**Assignment**
Using the abstract on polycystic ovary syndrome and delivery hospitalizations, explain in one to three sentences why the investigators studied cardiovascular complications associated with PCOS.

*** Opening Document text ***

Trends, Predictors, and Outcomes of Cardiovascular Complications Associated With Polycystic Ovary Syndrome During Delivery Hospitalizations: A National Inpatient Sample Analysis (2002–2019)

Women with polycystic ovary syndrome (PCOS) have an increased risk of pregnancy‐associated complications. However, data on peripartum cardiovascular complications remain limited. Hence, we investigated trends, outcomes, and predictors of cardiovascular complications associated with PCOS diagnosis during delivery hospitalizations in the United States.

Methods and Results
We used data from the National Inpatient Sample (2002–2019). International Classification of Diseases, Ninth Revision (ICD‐9), or International Classification of Diseases, Tenth Revision (ICD‐10), codes were used to identify delivery hospitalizations and PCOS diagnosis. A total of 71 436 308 weighted hospitalizations for deliveries were identified, of which 0.3% were among women with PCOS (n=195 675). The prevalence of PCOS, and obesity among those with PCOS, increased during the study period. Women with PCOS were older (median, 31 versus 28 years; P<0.01) and had a higher prevalence of diabetes, obesity, and dyslipidemia. After adjustment for age, race and ethnicity, comorbidities, insurance, and income, PCOS remained an independent predictor of cardiovascular complications, including preeclampsia (adjusted odds ratio [OR], 1.56 [95% CI, 1.54–1.59]; P<0.01), eclampsia (adjusted OR, 1.58 [95% CI, 1.54–1.59]; P<0.01), peripartum cardiomyopathy (adjusted OR, 1.79 [95% CI, 1.49–2.13]; P<0.01), and heart failure (adjusted OR, 1.76 [95% CI, 1.27–2.45]; P<0.01), compared with no PCOS. Moreover, delivery hospitalizations among women with PCOS were associated with increased length (3 versus 2 days; P<0.01) and cost of hospitalization ($4901 versus $3616; P<0.01).

*** Closing Document text ***
*** Opening Records shown ***

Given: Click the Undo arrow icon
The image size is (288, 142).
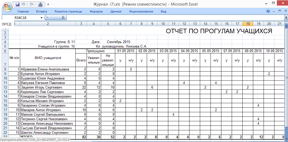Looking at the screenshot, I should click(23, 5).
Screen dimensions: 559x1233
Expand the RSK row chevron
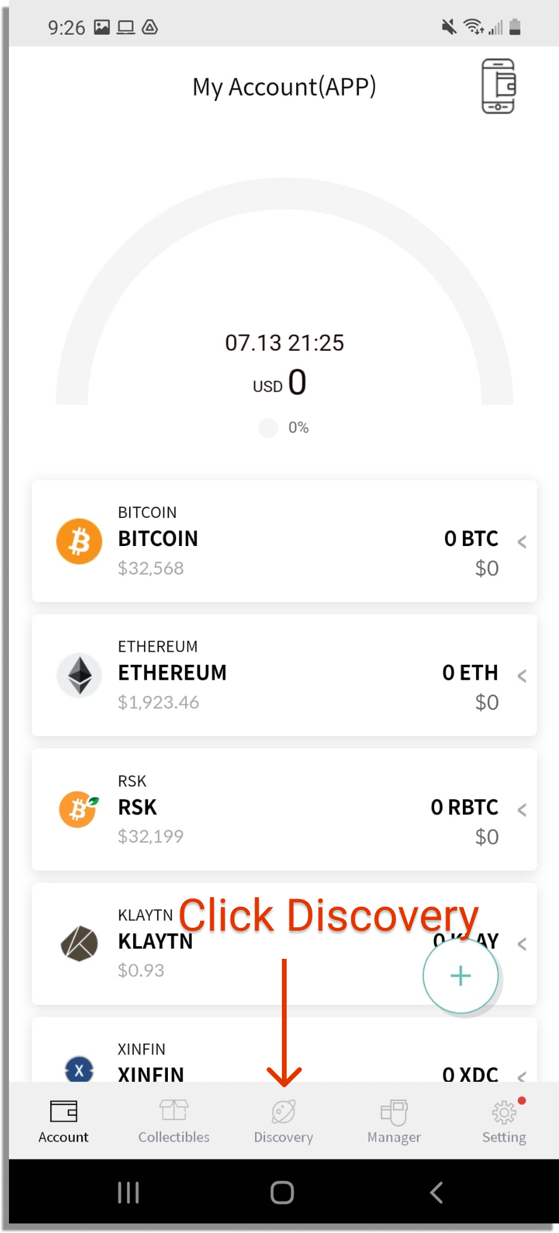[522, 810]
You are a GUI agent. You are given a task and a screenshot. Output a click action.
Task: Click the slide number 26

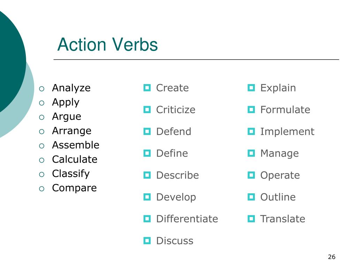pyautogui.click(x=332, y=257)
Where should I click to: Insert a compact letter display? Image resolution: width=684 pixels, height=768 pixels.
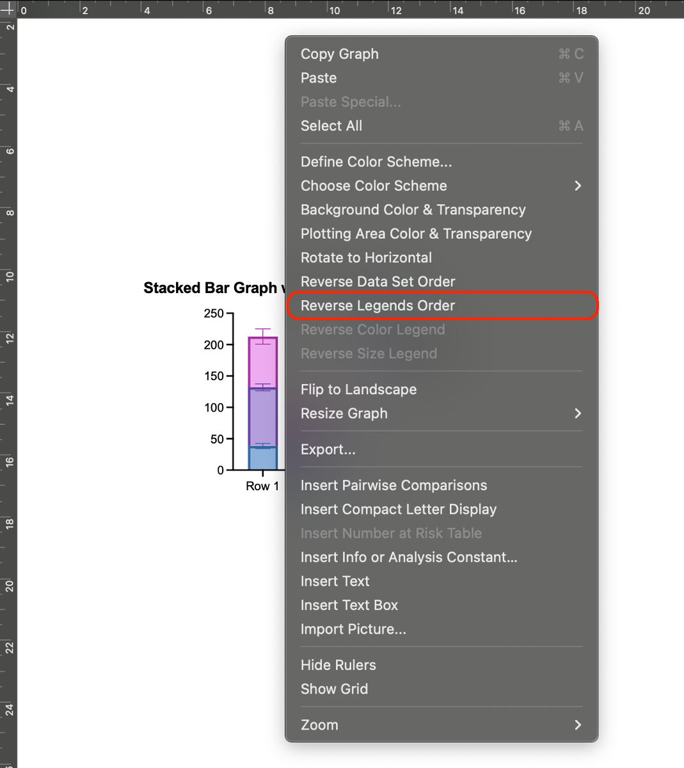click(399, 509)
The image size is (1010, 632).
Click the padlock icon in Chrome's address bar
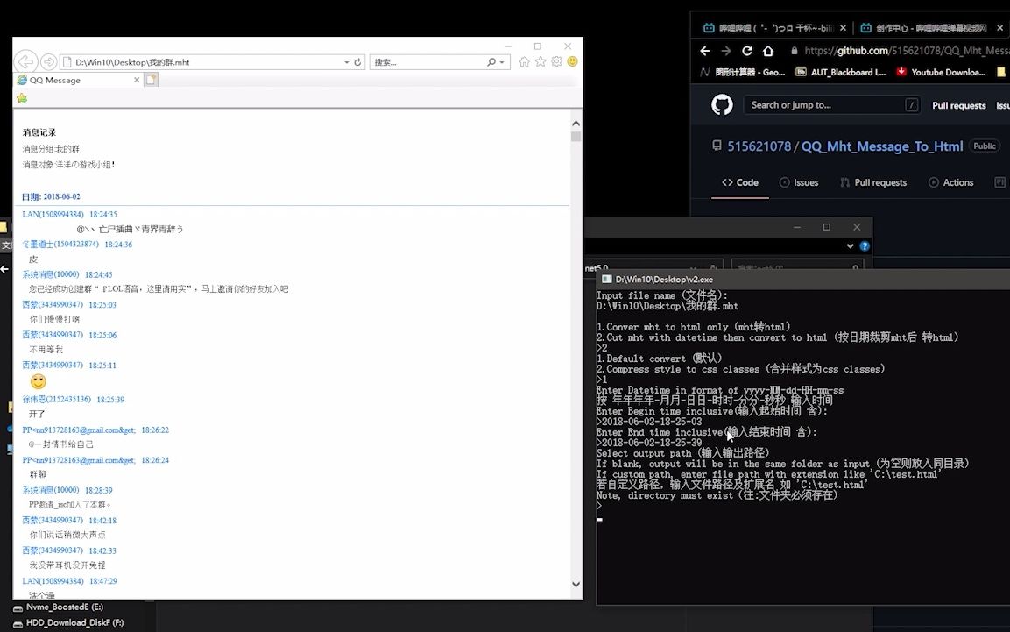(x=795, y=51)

*** Closing Records shown ***
*** Opening Records shown ***

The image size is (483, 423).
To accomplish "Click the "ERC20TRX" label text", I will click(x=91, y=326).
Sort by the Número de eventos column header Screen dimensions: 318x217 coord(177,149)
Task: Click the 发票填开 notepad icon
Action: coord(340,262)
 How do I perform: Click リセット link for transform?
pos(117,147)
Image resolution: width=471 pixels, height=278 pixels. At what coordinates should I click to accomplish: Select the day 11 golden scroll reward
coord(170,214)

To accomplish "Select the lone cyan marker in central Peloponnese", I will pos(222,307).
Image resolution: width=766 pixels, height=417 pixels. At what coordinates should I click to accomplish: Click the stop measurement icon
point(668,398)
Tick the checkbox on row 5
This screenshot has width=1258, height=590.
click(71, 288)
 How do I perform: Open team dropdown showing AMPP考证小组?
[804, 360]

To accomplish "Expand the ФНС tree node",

*** Closing Records shown ***
*** Opening Records shown ***

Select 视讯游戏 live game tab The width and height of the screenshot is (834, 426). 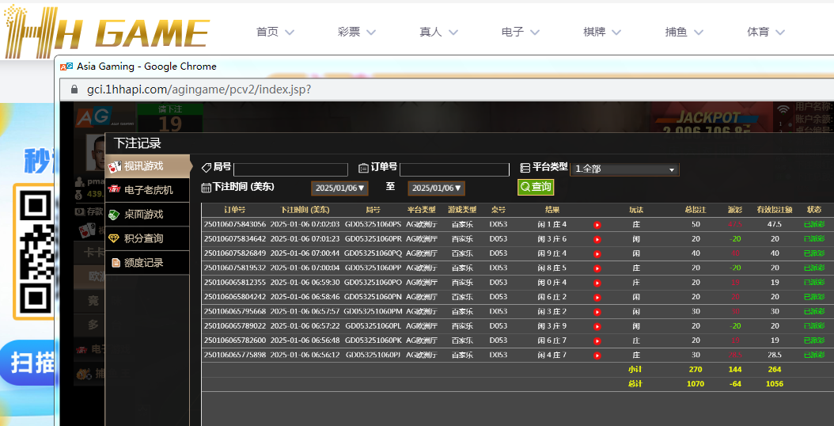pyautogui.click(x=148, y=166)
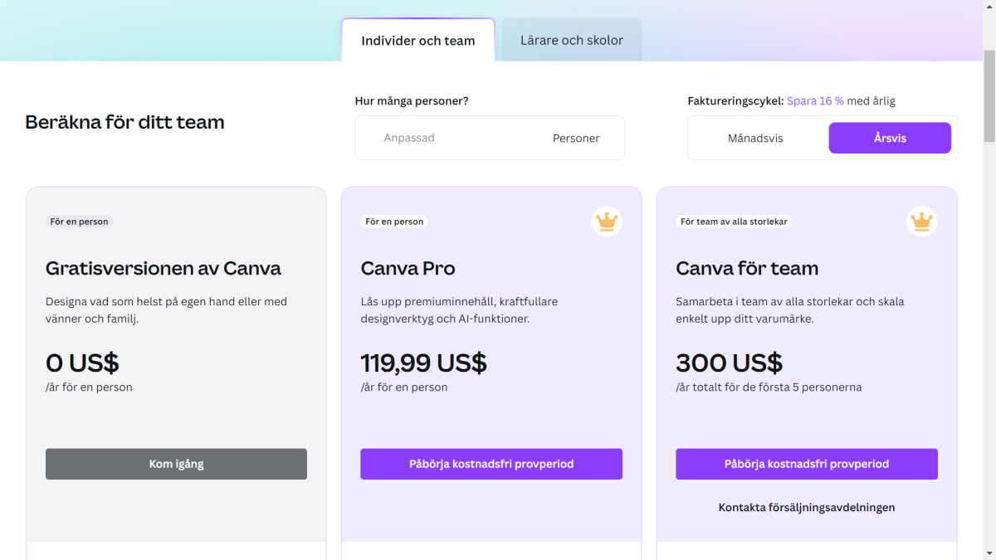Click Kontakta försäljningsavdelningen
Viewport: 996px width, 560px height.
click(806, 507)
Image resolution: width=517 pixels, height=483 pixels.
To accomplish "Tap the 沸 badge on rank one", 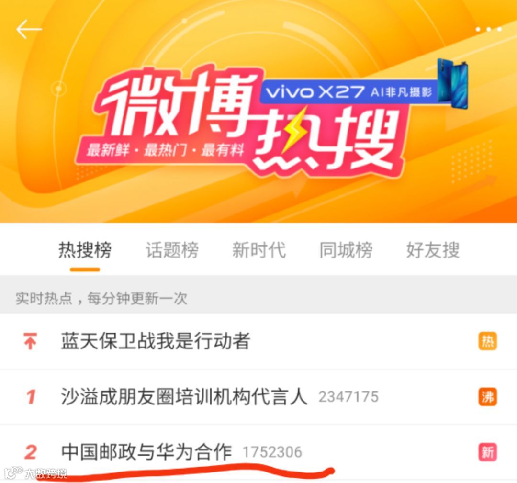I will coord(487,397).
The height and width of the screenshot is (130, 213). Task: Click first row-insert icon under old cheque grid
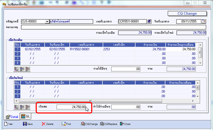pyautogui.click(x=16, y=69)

*** Closing Records shown ***

**Reply to the task**
Women with polycystic ovary syndrome have an increased risk of pregnancy-associated complications, but data on peripartum cardiovascular complications remain limited. The investigators therefore examined trends, outcomes, and predictors of cardiovascular complications associated with a PCOS diagnosis during delivery hospitalizations in the United States.